Per esempio, il 60 per cento delle donne che ha cistiti ricorrenti ha dolore all’inizio della penetrazione. E viceversa. Eppure pochi medici indagano su entrambi gli aspetti. E ancora meno riconoscono una contrazione eccessiva del muscolo che chiude in basso il bacino e che avvolge uretra, vagina e ano tra i denominatori comuni più potenti (e curabili) di entrambe le patologie. Pochi si interrogano sul perché le donne che hanno la sindrome dell’intestino irritabile, hanno mal di testa nel 56% dei casi. Sono solo nevrotiche, che litigano con tutti e con il marito prima di tutti? No! E’ più probabile che abbiano un’intolleranza al glutine (gluten sensitivity), che crea un’infiammazione severa della parete dell’intestino, responsabile dei dolori e delle alterazioni dell’alvo (diarrea/stipsi), e del sistema nervoso (neuroinfiammazione), causa prima del mal di testa, specialmente in fase mestruale. E la donna con menopausa precoce che ha violenti dolori articolari e muscolari subito dopo la diagnosi, è solo una lagnosa che non accetta di invecchiare? O non, piuttosto, una donna geneticamente più vulnerabile alla carenza degli estrogeni, che va aiutata con la terapia più ovvia, gli estrogeni bioidentici (se non controindicati), invece che biasimata?
La risposta non è demonizzare Internet, o stigmatizzare chi vi cerca una risposta. Ma dare da un lato una medicina reale più umana e competente, e dall’altro offrire su Internet siti garantiti per rigore medico e competenza di informazione.

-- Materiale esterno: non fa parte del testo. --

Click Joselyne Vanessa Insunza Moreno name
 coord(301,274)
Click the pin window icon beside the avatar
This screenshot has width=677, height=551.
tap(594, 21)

L’altro shopping in grande crescita è quello dei farmaci online. Due sono le insidie principali. Primo, acquistare farmaci il cui contenuto non è garantito né per quantità di principio attivo, né per qualità di preparazione farmaceutica. Farmaci di provenienza non accertata né certificata possono contenere eccipienti banditi o inquinanti pericolosi, specialmente nell’uso cronico, fino a causare danni gravissimi, in particolare epatici o renali. Secondo, fatta l’“autodiagnosi”, procedere alla terapia, per sé, per un familiare o un partner, senza consultare il medico, con conseguenze anche gravi. E allora? Navigare per conoscere, perché no? Ottimo, ma bisogna saper riconoscere sirene e scogli. Per non farsi incantare o, peggio, far naufragare la preziosa barca della propria salute.